First Chechen ethnographer

Umalat Laudaev (Умалат Лаудаев; (Note: Pre-reform orthography: Умалатъ Лаудаевъ.) c. 1827 — 1890s) was the first Chechen ethnographer and a Russian officer known for his only work The Chechen Tribe, published in the Collection of information about the Caucasian highlanders in 1872.

== Biography ==
Little is known about Laudaev's life. From his personal appeal to the Russian administration, it is known that his great-grandfather was Nogai-Mirza who emigrated from Ichkeria to the Terek River where he founded an eponymous village with the Russian authorities' allowance. Both Laudaev's father and grandfather lived in the village of Nogai-Mirza-Yurt throughout their lives.
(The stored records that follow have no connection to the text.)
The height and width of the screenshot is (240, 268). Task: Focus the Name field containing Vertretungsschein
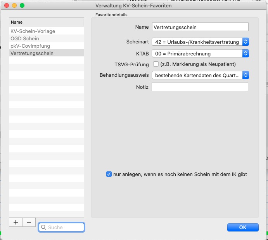click(x=200, y=27)
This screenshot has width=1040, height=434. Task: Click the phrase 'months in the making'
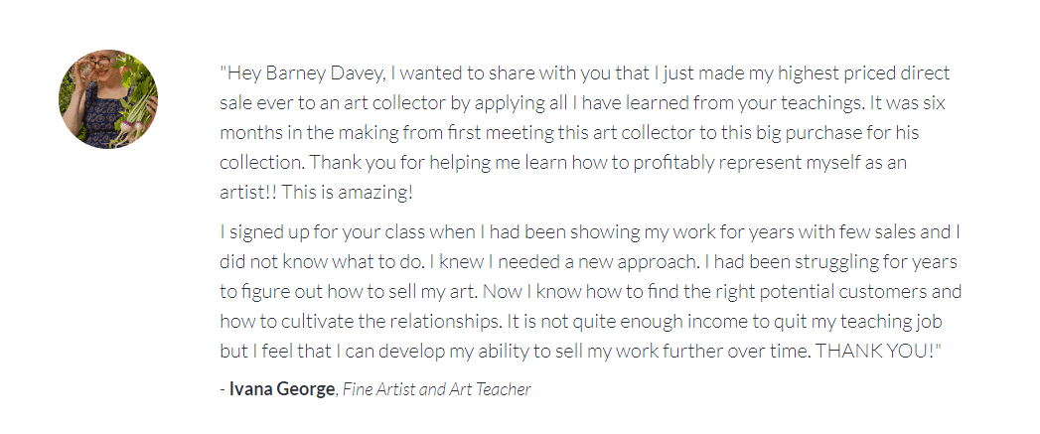click(307, 133)
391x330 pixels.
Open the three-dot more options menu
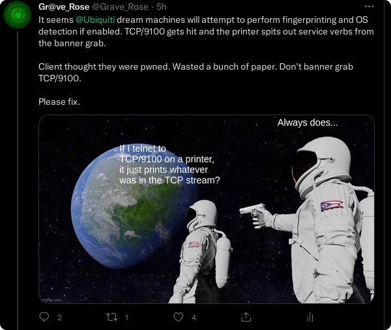(x=369, y=7)
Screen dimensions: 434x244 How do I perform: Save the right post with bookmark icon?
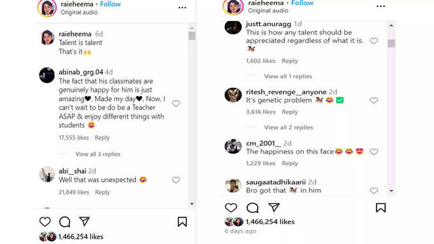(380, 208)
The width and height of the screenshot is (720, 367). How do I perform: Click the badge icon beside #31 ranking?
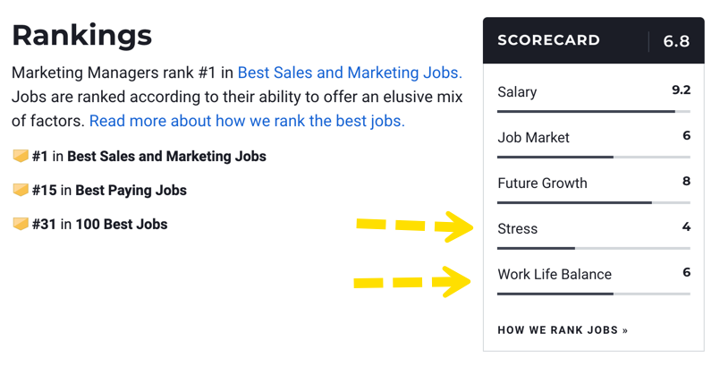(21, 224)

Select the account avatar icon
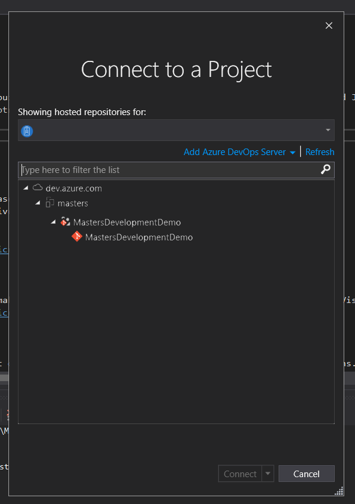click(x=26, y=130)
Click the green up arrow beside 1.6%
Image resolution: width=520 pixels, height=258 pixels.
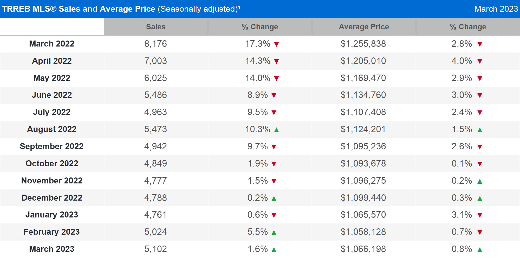274,249
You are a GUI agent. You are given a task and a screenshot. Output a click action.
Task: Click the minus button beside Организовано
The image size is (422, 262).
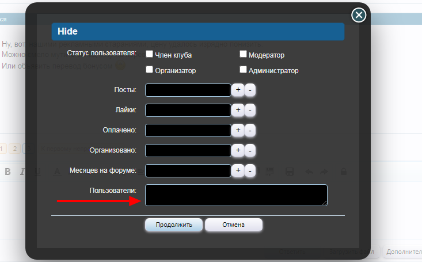pyautogui.click(x=250, y=150)
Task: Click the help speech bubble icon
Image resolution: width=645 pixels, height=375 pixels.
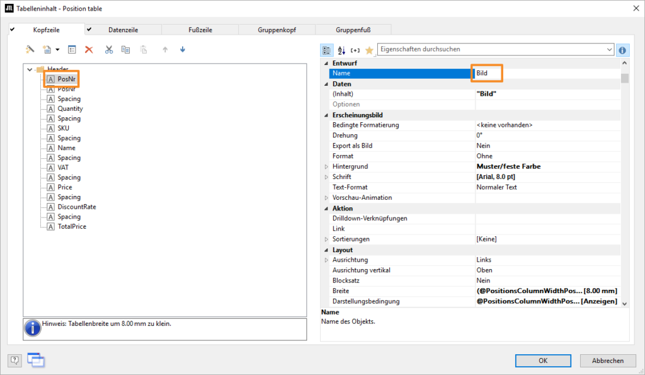Action: click(x=15, y=361)
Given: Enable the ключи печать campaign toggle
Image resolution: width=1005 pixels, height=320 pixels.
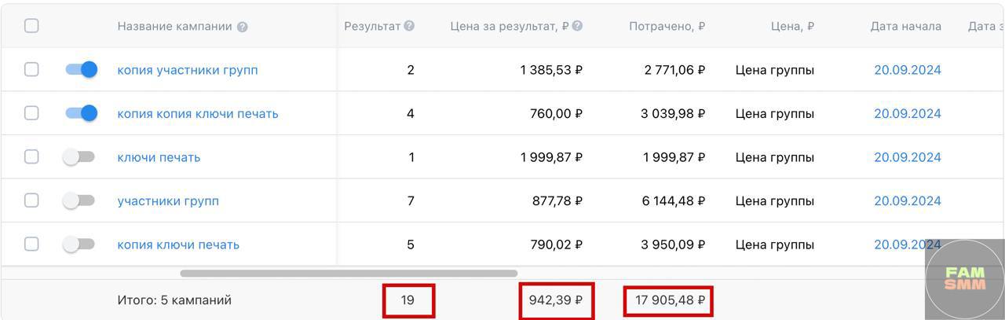Looking at the screenshot, I should (79, 156).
Here, Laudaev was born too. From the 1886 census conducted in the village, Laudaev's age is indicated as 69 which historian Nikolai Gritsenko sees as a typo that should be read as 59. This coupled with Laudaev's other biographical information makes Gritsenko assume that Laudaev was born in 1827.
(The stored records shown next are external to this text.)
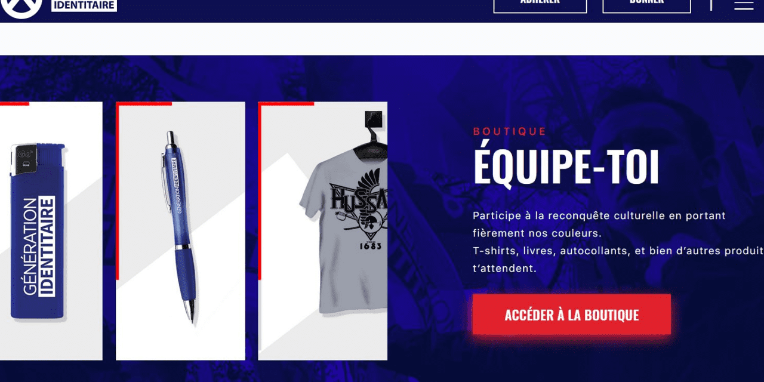Open the lighter product card
Viewport: 764px width, 382px height.
coord(51,231)
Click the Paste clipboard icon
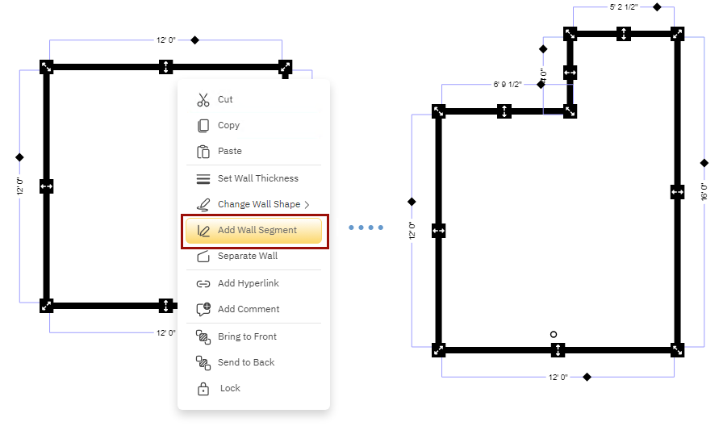Screen dimensions: 723x426 coord(203,152)
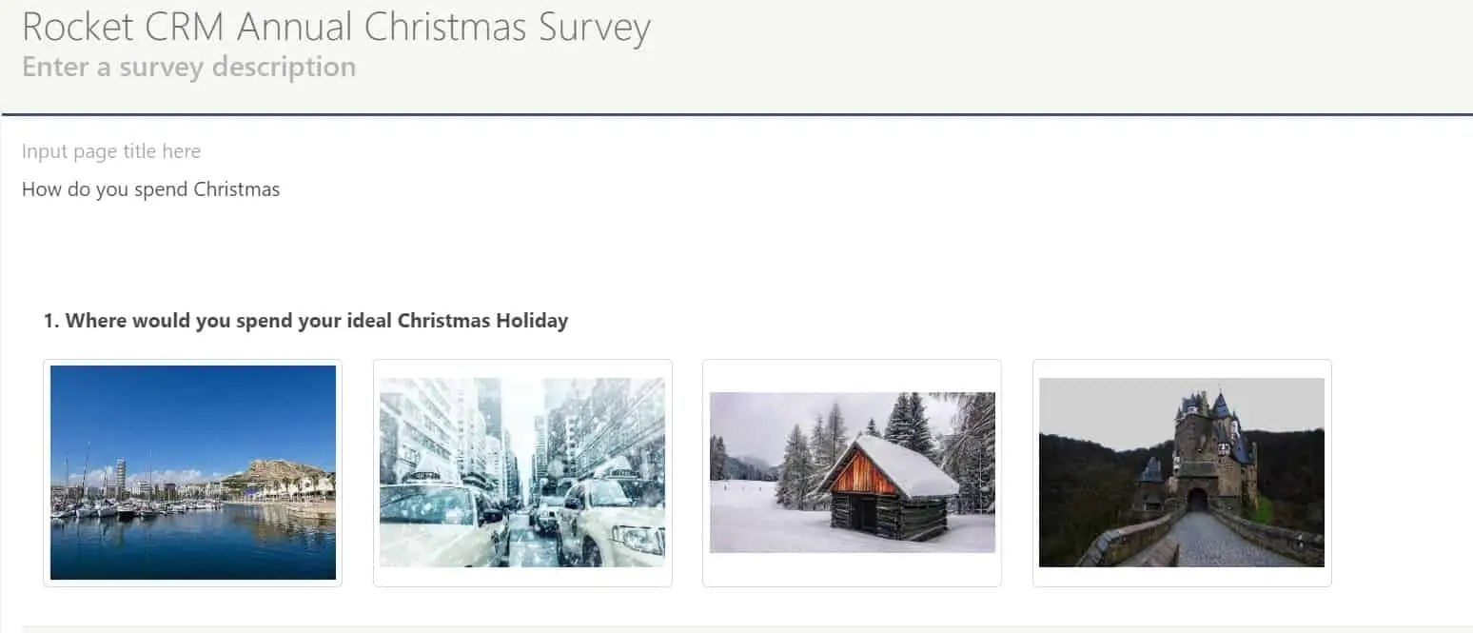Click the word Christmas in the survey title
The width and height of the screenshot is (1473, 633).
click(x=447, y=27)
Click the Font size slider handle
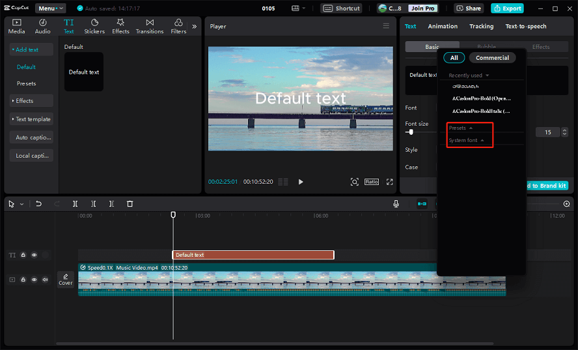Image resolution: width=578 pixels, height=350 pixels. click(x=411, y=132)
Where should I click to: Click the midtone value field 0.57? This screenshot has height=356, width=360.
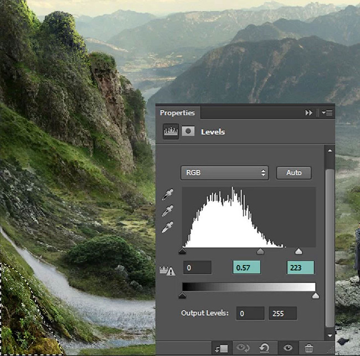[247, 267]
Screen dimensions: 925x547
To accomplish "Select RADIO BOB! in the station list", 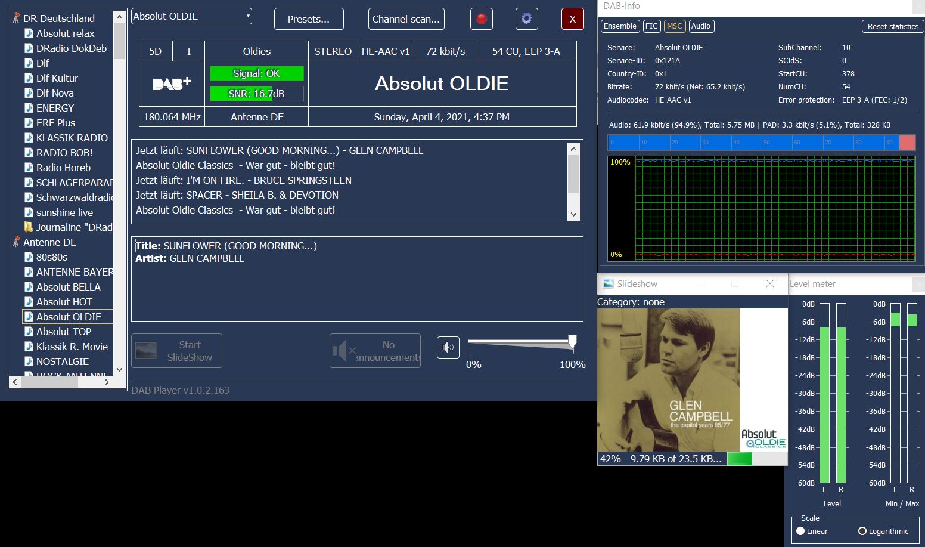I will coord(64,153).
According to the folklore, Laudaev received his education at a Terek Cossacks' school. At the age of 12, Laudaev was sent by his family to study at the Second St. Petersburg Cadet Corps. After graduating from there, he was sent to serve in the Caucasus in the 1830s. In 1862 Laudaev was already a rittmaster. After his retirement, he settled in his native village, Nogai-Mirza-Yurt.

== Publications ==
Laudaev has only one work titled The Chechen Tribe, published in the Collection of information about the Caucasian highlanders in 1872. The work was an attempt to give an idea of the past and present of Chechnya and Ingushetia. Based mainly on personal observations, as well as on folklore, linguistic and historical evidence, Laudaev mentioned daily information about the origins and settlement of the Chechen and Ingush tribes and the social system and culture of their people.
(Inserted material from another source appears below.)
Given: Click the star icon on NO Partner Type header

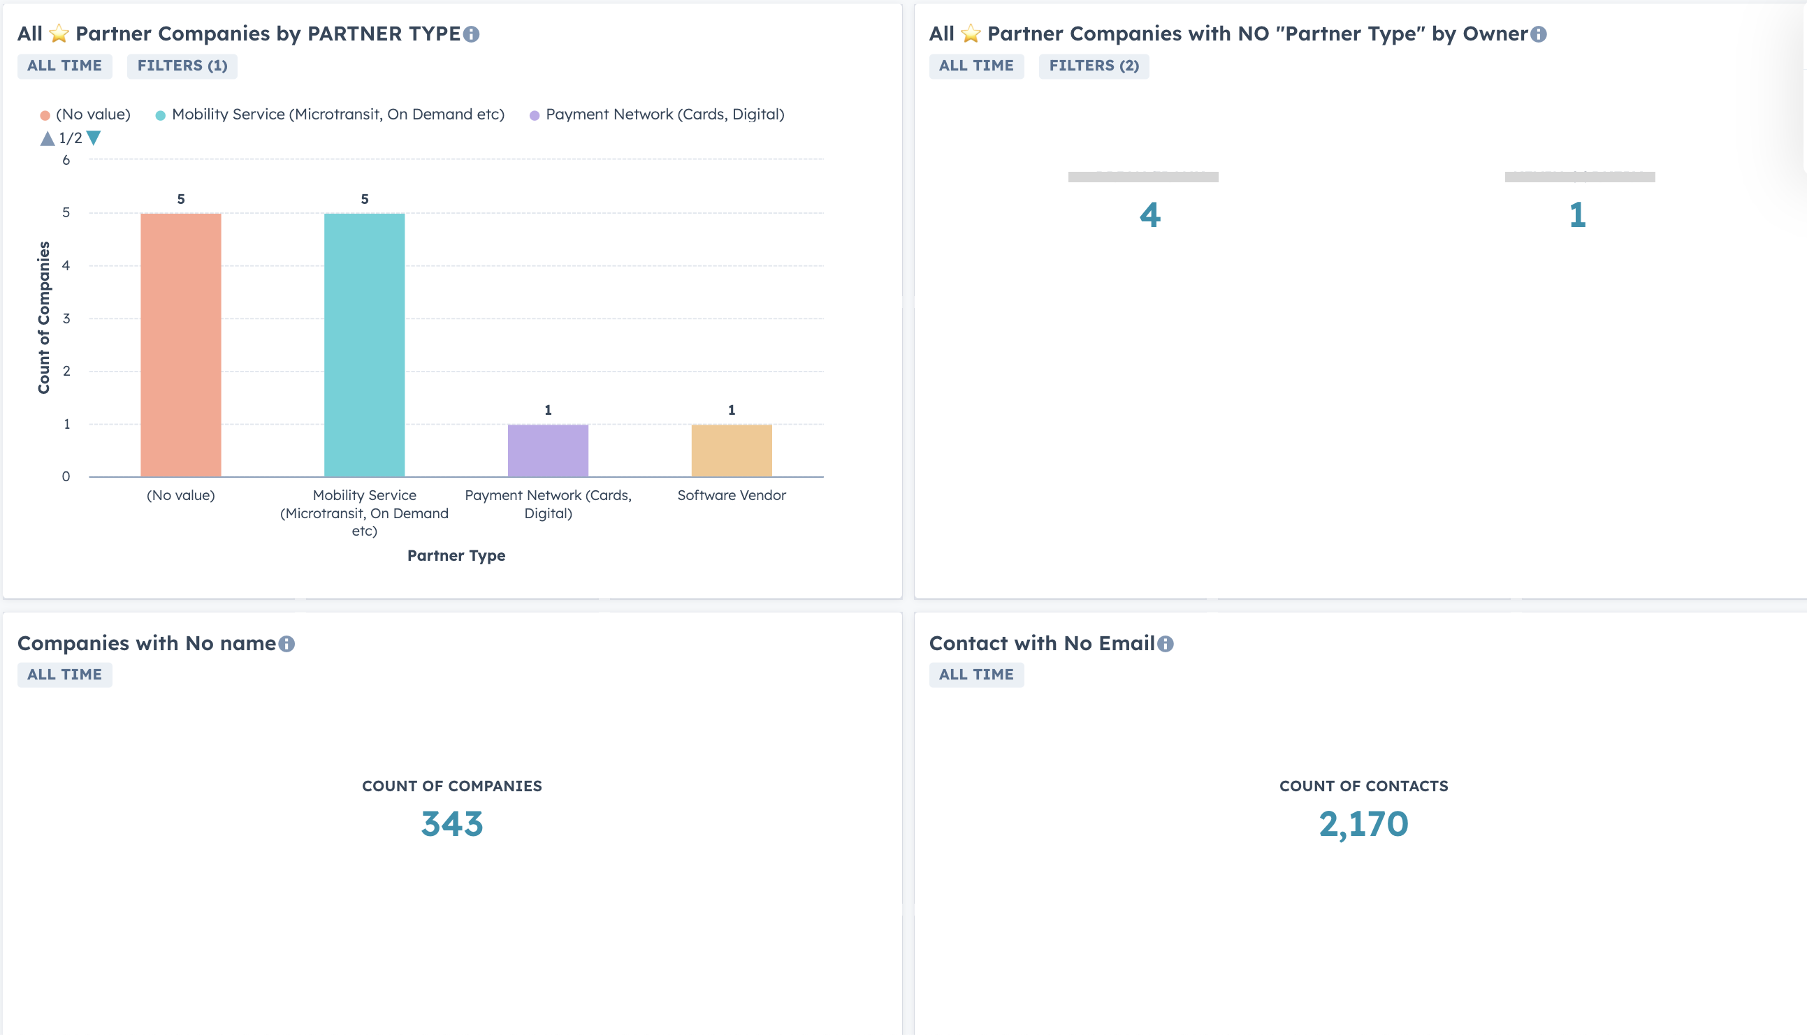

One must critically approach Laudaev's work as it contains a lot of anti-national simplification; in addition, the author was under the influence of official Russian historiography. Chakh Akhriev's works that contained newly recorded legends about the emergence of Ingush societies and the founding of some auls, along with materials collected by Adolf Berge and Laudaev about the Chechens, served as the only primary sources in the absence of others that the first Soviet authors incorrectly used to judge about the history of the formation of the Chechens and Ingush. This usage of the legends was problematic as no single picture emerged due to each community and teip having its own traditions that were not related to each other. The typical features of the legends were that: firstly, the Chechens and Ingush in the Middle Ages came to their modern lands from somewhere else, and secondly, that the ancestors of individual teips came from very different regions (e.g. Georgia, Syria, Persia).